▶ ACTION ITEM
Filter these entries so that only lines with the word "will" remain.

══════════════════════════════

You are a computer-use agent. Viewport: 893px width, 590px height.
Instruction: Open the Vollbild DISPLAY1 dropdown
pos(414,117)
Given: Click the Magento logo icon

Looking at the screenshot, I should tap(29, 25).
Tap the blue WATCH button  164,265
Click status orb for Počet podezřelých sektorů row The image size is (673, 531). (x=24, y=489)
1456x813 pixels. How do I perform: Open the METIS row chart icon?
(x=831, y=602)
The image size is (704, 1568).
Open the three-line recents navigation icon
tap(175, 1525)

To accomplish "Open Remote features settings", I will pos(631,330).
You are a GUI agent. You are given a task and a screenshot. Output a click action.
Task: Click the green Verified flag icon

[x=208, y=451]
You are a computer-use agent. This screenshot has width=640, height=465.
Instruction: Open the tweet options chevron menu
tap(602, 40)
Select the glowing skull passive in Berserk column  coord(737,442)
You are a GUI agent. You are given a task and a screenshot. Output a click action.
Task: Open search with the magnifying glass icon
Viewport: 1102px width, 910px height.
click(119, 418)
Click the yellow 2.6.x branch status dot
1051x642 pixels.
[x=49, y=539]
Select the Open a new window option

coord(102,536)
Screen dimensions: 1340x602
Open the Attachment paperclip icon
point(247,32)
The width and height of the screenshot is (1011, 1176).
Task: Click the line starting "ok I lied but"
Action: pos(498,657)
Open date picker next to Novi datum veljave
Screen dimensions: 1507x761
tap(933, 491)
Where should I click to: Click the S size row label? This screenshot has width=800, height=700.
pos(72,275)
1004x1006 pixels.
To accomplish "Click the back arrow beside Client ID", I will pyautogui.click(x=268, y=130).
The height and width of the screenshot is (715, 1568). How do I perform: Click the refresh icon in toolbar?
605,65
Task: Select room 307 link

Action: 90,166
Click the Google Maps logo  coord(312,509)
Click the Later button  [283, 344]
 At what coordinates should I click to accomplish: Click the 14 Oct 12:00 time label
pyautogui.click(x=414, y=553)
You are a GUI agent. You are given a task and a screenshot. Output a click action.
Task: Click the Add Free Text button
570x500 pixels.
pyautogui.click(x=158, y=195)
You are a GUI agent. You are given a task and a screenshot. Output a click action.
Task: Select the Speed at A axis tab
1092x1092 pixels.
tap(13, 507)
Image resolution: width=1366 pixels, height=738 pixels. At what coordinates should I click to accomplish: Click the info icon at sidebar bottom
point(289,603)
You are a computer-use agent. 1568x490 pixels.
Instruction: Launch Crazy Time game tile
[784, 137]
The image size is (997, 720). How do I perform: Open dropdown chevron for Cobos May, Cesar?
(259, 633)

══════════════════════════════

▶ REPLY TO THE TASK
To accomplish "Open Remote features settings", I will pos(631,330).
To accomplish "Click the back arrow beside Client ID", I will pyautogui.click(x=268, y=130).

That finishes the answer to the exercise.